I am trying to port a TTS app that utilizes in-text control tags from desktop/web/iOS to Android. The app makes a text file consisting of the text to be spoken and silent periods between the spoken words. Silent periods are represented with in-text control tags such as SAPI TTS <silence msec="1000"/>
tag or iOS TTS engine in-text control tag for silence [[slnc 10000]]
The text sent to the SAPI TTS speech synthesizer looks like this:
Text one <silence msec="750"/> text two <silence msec="1000"/> text three <silence msec="500"/> Text four <silence msec="600"/> Text five.....
Similarly for iOS TTS the in-text control tag for silence is [[slnc 10000]]

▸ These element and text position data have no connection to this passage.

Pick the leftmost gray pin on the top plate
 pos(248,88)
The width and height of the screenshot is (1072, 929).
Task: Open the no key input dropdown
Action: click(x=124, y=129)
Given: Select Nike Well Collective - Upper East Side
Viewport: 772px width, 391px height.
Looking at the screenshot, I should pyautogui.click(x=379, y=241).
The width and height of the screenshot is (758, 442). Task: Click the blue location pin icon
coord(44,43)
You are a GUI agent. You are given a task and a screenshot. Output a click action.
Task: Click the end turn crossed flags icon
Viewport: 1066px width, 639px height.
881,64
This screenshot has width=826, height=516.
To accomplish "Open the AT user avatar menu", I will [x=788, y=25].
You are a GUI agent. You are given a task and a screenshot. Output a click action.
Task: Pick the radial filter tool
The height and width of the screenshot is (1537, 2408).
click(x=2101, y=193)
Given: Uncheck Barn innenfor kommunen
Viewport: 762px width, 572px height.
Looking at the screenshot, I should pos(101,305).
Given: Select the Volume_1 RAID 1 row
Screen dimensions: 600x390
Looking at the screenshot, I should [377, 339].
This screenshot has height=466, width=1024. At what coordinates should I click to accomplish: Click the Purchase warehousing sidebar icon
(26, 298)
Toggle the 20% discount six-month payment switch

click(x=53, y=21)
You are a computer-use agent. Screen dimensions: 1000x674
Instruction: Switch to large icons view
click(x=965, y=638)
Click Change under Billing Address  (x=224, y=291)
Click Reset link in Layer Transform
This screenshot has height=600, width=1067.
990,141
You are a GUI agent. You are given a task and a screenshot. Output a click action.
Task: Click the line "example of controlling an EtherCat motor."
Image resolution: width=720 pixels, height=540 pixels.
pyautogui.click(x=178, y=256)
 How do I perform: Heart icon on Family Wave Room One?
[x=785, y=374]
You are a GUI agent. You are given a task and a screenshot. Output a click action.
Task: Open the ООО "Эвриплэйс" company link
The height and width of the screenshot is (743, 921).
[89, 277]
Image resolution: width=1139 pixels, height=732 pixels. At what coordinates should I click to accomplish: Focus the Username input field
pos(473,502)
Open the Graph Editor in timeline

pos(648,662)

and the text to be sent to the speech synthesizer looks like this:
Text one [[slnc 750]] text two [[slnc 10000]] text three [[slnc 500]] text four [[slnc 600]] text five......
Android TTS doesn't seem to use in-text control tags for the speech synthesizer. Also the following two variants of the speech()
method use google web service so to achieve accurate timing of the spoken text coming back from the speech synthesizer server and the timing of the silence periods within the code may be impossible or unreliable at best.
speak(speech, TextToSpeech.QUEUE_FLUSH, null);
speak(speech, TextToSpeech.ADD_ADD, null);
I welcome any Android solution that focuses on preserving accurate timing of silence periods between spoken words.